FDI policy backdrop and China's investment share

From April 2000 to December 2021, China ranked 20th among India's FDI equity sources. The share stood at just 0.43 per cent, amounting to US$ 2.45 billion during that period. Despite strict FDI policy rules for land-border countries, India's investment exposure to China stayed limited in absolute terms.

The political and security context also shaped the FDI policy stance. Relations between India and China deteriorated after the Galwan Valley clash in June 2020, the most serious military confrontation in decades. Afterwards, New Delhi banned more than 200 Chinese mobile applications, including TikTok, WeChat and Alibaba's UC Browser, alongside the tighter screening of investments.

While Chinese FDI inflows stayed modest, bilateral trade between the two countries expanded sharply. China became India's second-largest trading partner. However, the trade balance was heavily skewed towards China, and the gap widened further over recent financial years despite policy concerns and security tensions.

The trade figures showed both rising imports and changing export trends. In 2024-25, India's exports to China fell 14.5 per cent to $14.25 billion, from $16.66 billion in 2023-24. Imports increased 11.52 per cent in 2024-25 to $113.45 billion, compared with $101.73 billion in 2023-24, pushing up the annual deficit.

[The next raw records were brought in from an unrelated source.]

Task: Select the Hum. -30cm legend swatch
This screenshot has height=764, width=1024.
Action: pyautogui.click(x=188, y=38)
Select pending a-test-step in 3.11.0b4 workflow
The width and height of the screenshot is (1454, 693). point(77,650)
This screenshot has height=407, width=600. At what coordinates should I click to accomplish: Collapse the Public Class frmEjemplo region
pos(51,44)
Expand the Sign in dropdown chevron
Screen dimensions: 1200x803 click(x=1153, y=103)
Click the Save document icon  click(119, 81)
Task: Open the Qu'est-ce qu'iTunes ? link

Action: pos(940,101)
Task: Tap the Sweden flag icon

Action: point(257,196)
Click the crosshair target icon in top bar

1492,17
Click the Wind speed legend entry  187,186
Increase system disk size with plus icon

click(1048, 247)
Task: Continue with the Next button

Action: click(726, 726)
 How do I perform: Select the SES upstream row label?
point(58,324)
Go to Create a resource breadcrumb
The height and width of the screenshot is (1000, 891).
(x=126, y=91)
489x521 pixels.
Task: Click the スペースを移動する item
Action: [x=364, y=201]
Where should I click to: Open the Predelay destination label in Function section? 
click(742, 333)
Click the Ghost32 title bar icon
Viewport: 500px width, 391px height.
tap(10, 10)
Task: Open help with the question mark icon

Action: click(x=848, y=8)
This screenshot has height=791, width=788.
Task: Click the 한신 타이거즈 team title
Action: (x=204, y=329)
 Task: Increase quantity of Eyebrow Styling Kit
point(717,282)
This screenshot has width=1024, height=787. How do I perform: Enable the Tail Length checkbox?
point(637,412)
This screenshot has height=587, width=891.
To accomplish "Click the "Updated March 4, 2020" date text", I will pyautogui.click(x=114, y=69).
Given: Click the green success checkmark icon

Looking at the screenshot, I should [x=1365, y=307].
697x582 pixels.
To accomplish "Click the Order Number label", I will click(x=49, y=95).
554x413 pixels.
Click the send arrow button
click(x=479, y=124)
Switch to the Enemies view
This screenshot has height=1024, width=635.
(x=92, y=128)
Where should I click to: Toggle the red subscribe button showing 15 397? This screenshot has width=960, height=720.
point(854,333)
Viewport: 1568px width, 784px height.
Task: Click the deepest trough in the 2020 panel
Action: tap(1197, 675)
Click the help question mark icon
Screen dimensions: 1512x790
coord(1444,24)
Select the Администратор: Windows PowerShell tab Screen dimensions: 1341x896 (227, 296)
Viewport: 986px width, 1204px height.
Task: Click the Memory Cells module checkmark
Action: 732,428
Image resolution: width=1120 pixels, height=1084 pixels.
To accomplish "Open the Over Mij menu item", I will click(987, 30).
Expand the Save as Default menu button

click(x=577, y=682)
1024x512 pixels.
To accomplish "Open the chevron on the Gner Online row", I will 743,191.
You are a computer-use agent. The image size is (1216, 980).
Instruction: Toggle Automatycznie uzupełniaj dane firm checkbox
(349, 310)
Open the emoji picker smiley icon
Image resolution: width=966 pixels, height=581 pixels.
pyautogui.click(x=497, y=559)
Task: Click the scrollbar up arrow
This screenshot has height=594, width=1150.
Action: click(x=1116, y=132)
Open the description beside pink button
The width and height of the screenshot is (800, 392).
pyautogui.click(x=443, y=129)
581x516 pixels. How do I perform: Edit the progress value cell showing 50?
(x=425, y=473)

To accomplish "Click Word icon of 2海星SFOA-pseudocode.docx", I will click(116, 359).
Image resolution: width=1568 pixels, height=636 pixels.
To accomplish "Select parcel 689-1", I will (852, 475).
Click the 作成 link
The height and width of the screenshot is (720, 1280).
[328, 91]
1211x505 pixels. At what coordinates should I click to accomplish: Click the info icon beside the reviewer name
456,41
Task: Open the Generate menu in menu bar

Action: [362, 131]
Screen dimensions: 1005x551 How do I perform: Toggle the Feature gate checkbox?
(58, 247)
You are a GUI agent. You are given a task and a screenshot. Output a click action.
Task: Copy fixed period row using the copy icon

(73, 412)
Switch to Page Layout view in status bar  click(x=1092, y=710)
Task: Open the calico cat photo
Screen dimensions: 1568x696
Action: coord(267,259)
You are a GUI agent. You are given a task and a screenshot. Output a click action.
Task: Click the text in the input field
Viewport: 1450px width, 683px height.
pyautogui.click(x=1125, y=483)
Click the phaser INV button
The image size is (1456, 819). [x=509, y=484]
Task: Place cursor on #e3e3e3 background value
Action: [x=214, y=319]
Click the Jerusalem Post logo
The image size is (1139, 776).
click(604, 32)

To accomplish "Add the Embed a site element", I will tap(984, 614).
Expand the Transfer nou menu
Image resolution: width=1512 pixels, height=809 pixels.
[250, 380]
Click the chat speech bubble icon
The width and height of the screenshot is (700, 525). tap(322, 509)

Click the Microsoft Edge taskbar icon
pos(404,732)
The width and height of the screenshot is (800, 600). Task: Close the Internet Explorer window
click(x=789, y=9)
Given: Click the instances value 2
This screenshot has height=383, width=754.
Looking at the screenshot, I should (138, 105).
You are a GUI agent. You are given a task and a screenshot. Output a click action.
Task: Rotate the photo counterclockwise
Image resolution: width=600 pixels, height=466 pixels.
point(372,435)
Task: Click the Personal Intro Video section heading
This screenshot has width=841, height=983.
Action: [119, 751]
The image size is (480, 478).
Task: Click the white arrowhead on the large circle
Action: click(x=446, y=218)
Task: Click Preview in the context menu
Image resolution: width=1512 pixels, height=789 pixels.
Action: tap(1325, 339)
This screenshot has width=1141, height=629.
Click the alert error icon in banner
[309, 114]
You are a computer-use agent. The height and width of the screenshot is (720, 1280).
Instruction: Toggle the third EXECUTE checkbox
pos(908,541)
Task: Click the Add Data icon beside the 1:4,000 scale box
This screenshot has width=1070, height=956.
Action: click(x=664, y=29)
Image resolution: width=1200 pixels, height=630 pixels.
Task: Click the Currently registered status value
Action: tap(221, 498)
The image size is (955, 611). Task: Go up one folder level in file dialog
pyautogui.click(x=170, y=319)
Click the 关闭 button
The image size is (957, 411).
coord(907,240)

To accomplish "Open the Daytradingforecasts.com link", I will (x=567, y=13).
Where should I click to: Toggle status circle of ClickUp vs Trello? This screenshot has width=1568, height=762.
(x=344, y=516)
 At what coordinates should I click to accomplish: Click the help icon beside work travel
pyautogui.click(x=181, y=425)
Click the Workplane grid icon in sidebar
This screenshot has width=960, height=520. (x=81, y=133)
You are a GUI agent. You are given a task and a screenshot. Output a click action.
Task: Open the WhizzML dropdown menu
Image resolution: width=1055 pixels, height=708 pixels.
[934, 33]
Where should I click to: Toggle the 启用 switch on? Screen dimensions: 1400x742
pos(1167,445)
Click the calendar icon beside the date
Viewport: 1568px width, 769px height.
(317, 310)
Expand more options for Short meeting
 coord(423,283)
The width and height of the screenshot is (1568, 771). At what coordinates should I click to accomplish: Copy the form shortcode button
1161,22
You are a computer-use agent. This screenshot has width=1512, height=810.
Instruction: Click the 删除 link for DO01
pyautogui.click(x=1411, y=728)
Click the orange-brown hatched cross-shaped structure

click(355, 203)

During April-January 2025-26, exports from India to China grew 38.37 per cent to $15.88 billion, while imports rose 13.82 per cent to $108.18 billion. The trade deficit for that ten-month period stood at $92.3 billion, after touching $99.2 billion in FY24, higher than $85 billion in the previous financial year.

Alongside the FDI policy relaxation for border-sharing countries, the Cabinet cleared legal changes aimed at economic processes. It approved amendments to the IBC Bill 2025, based on recommendations of a Select Committee, with the objective of ensuring smoother insolvency procedures. The Cabinet also passed the Corporate Laws Amendment Bill, continuing broader reforms in India's corporate and financial framework.